So I've been having this dream in which I'm in this zucchini hurricane and I can't get out -

Dr. Fletcher

Helen, I don't want to interrupt you, but we've been speaking a lot about your dream life -

Helen

Yeah.

Dr. Fletcher

And I wonder if maybe for a change of pace you'd like to tell me what's been going on in your social life, what you've been up to during the day, what goes on.

Helen

Well, I went on this date this week with this guy I met. And it was going fine but I was so distracted because I kept thinking about how I'm going to have to go out and visit my parents on Long Island next week. It was just so distracting. I'm just so stressed out by those kinds of things. So it was just really distracting.

But it was a good date anyway. It was fine. We go back to his apartment and I was just feeling so shut off because I couldn't stop thinking about my parents. So I didn't really want to get too involved. But I didn't want to - so I'm giving him a handjob in his apartment.

You know, it's fine, I'm not really that into it but it's fine. And then I'm distracted because I see this portrait of the Pope. It reminded me of this recurring dream that I've been having in which I'm the Pope's bodyguard - we're in the Vatican and I'm trying to protect him - and then this swarm of snakes comes up and suddenly I can't move my arm.

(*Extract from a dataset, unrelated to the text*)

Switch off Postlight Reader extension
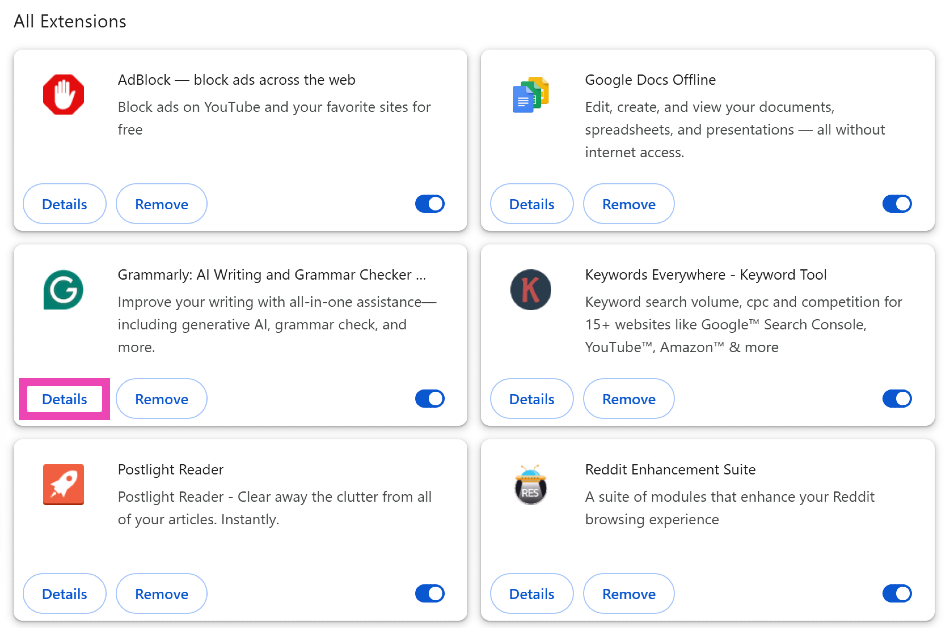 [x=430, y=594]
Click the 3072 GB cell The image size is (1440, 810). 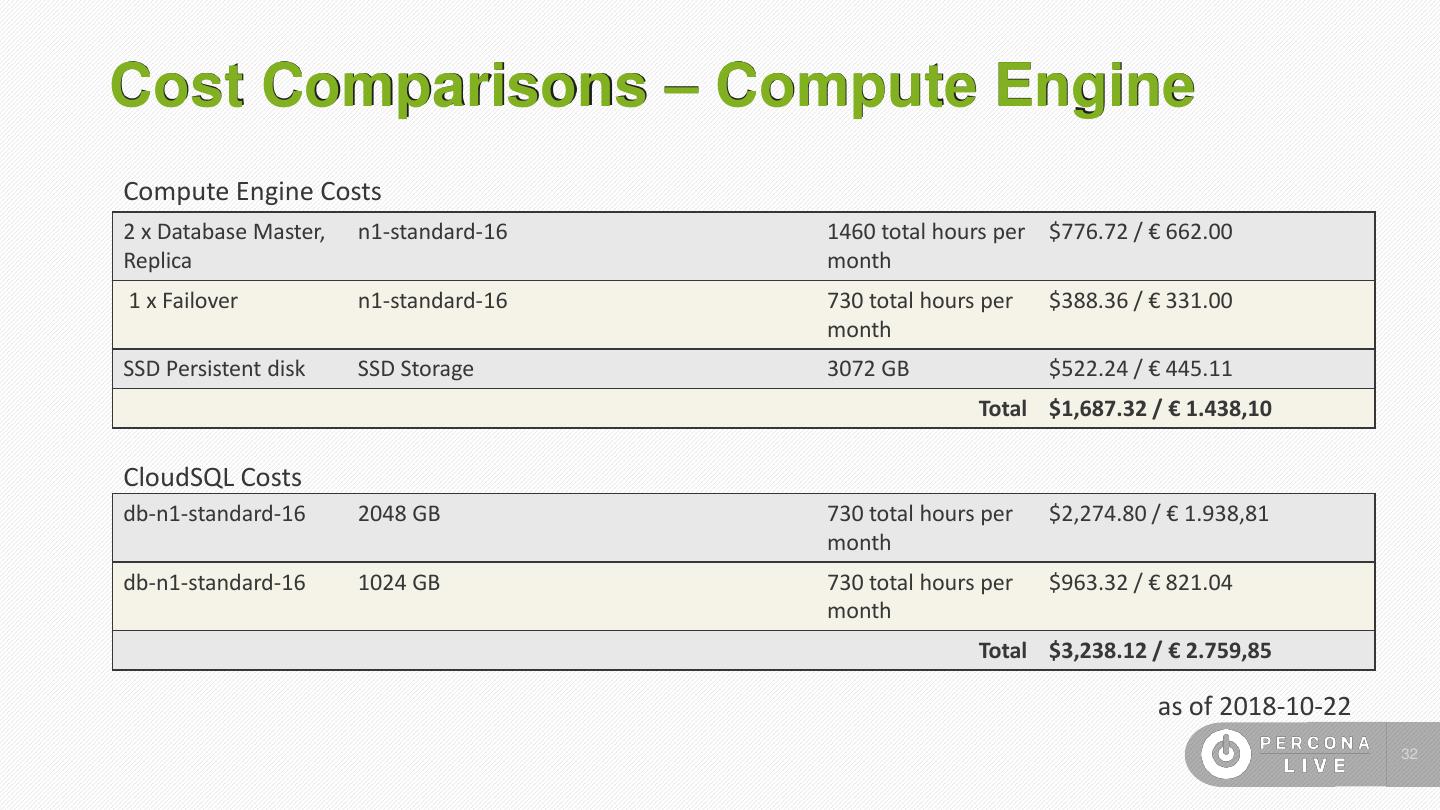pyautogui.click(x=868, y=369)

My arm is paralyzed, which was very troubling. So I'm in his apartment and I'm giving him this handjob but I see the Pope and my arm is suddenly paralyzed, just like in the dream. So I couldn't keep going; he was right in - and then I felt bad. And so I had to do something.

I didn't want to explain to him about the snakes. So instead I decided I should just loosen up. And so I did. And so we did, which was better, I think. I'm not Catholic but the Pope is a cultural figurehead. So, yeah, I did, which was the right thing, I think.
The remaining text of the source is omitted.